De Niro makes paranoid conspiracy thriller a Netflix hit
Viewers will find themselves absorbed by the landscape of Robert De Niro’s face as he plays a former president in political mystery Zero Day, his first appearance in a TV series.
Another engrossing story of duplicity, betrayal and deception, gripping and prescient, Zero Day, a taut paranoid conspiracy thriller, has become the latest Netflix hit series.
And as is so often the case with great espionage narratives, patriotism and a warped sense of duty are at its centre.
As is the great actor Robert De Niro, making his first appearance in a TV series, heading a cast list that includes Jesse Plemons, Angela Bassett, Lizzy Caplan and Mathew Modine. De Niro’s appearance is another triumph for a once disdained medium that has, arguably, overtaken cinema in cultural dominance.
Director of the series is the redoubtable Lesli Linka Glatter, who has directed more than 150 episodes of shows such as Twin Peaks, Homeland, The Newsroom and Justified. And she provides a sure creative hand in navigating a huge budget, the starry cast, and a complex, diffuse script full of clamorous set pieces.
The six-part drama, centred on a disastrous cyber-attack on America, originated in a conversation between producer Eric Newman and his friend Noah Oppenheim, then president of NBC News, he told online magazine Parade. “I asked him about where we were going as a country, in terms of how we process our news,” he recalled in the interview.
“And what he said horrified me, which is that we are moving towards mutually exclusive alternate realities that have to coexist despite their diametrical opposition to one another. It sparked in us a conversation about, how do we tell a story that says that, without really vilifying either side.”
Somewhat inspired, they sought out Michael S. Schmidt, a Pulitzer Prize-winning national security reporter for The New York Times, who became Zero Day’s third co-creator. “At the time, he was trying to write a story about a very important investigation that was hampered by the mental acuity of the man leading the investigation,” Newman says.

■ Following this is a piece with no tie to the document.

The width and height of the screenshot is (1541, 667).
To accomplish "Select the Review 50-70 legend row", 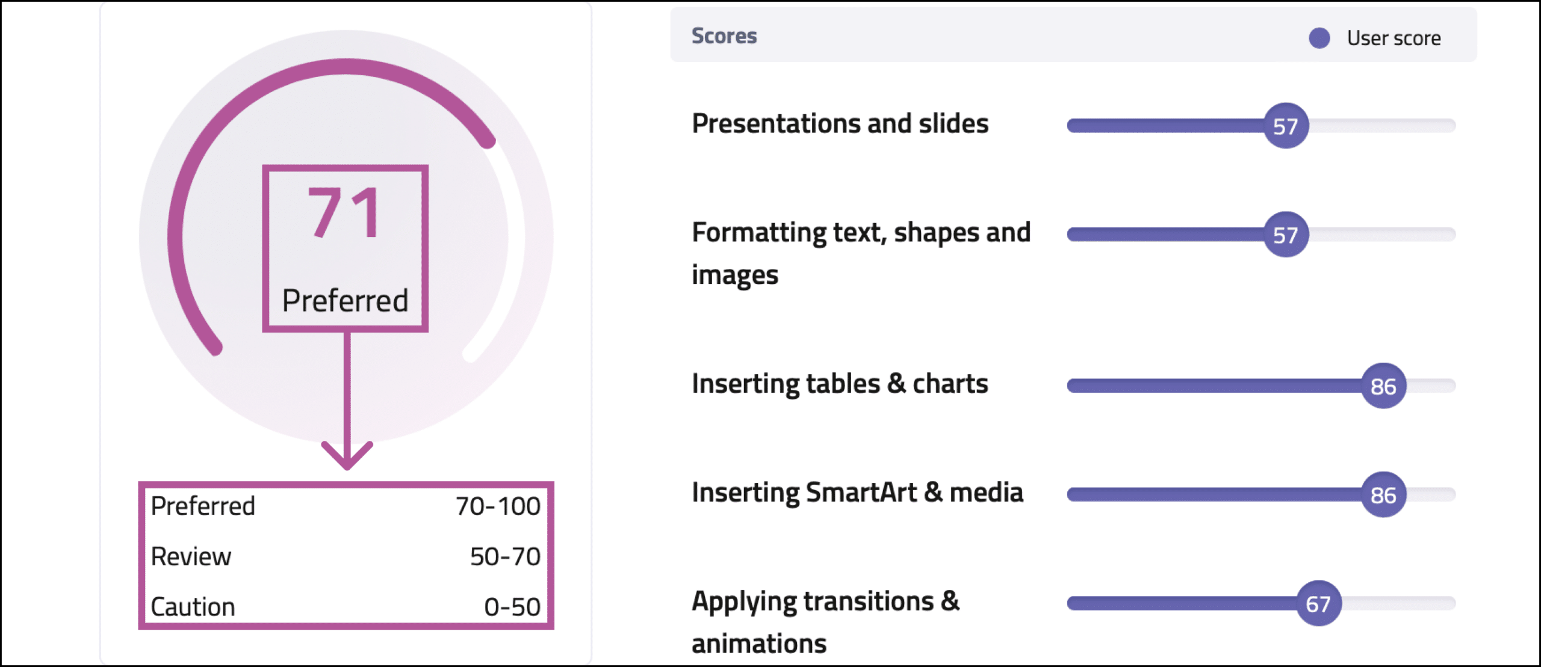I will pyautogui.click(x=346, y=557).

“So from that, we came up with this idea about telling a story about an essential investigation, a fact-finding mission, where the investigator’s mechanism by which truth is determined is broken, which is a stand-in for us.”
It should be pointed out they started writing this drama well before concerns about Joe Biden’s fitness and the way he was stumbling over numbers and words, losing his train of thought, and struggling to finish sentences, gained purchase and credibility. “At the time when we came up with this idea, Biden’s mental acuity wasn’t even a conversation,” Newman says. “Maybe in the White House somewhere, someone’s saying, ‘Hey, you know, the boss was a little off today’, but in November of ’21, it wasn’t even a thing. We were very surprised to see some of the things we wrote about start to play out in reality.”
Their aim was to examine the way facts have become so intertwined with opinion, spin, conspiracy theory and straight-up lies due to the widespread breakdown of trust in government and media, and the way alternative sources now share their own versions of the truth.
The series is about what can be done in the national interest, though it’s never quite clear which side is operating from the position of moral superiority.
It cleverly blurs the boundaries between fact and fiction, and you constantly ask yourself could any of this really happen? And if it did, could America actually cope? How would an American government respond when left and right can never agree on just what is fact and what is real?
Robert De Niro is the man leading the investigation. He’s former president George Mullen, a popular figure from an America when politics were less rancid, less divisive. Mullen is chosen by Angela Bassett’s President Evelyn Mitchell, to lead a new super-constitutional authority to hunt down those responsible after a cyberattack has brought America to its knees.
The show starts with unknown hackers shutting down America’s power grid for a calamitous one minute, causing the deaths of thousands of people. A message is sent to every cell phone with the ominous threat “THIS WILL HAPPEN AGAIN”. It’s apparently a “Zero Day” attack, a broad term describing security vulnerabilities used to attack systems, only “zero days” possible in which to resolve it.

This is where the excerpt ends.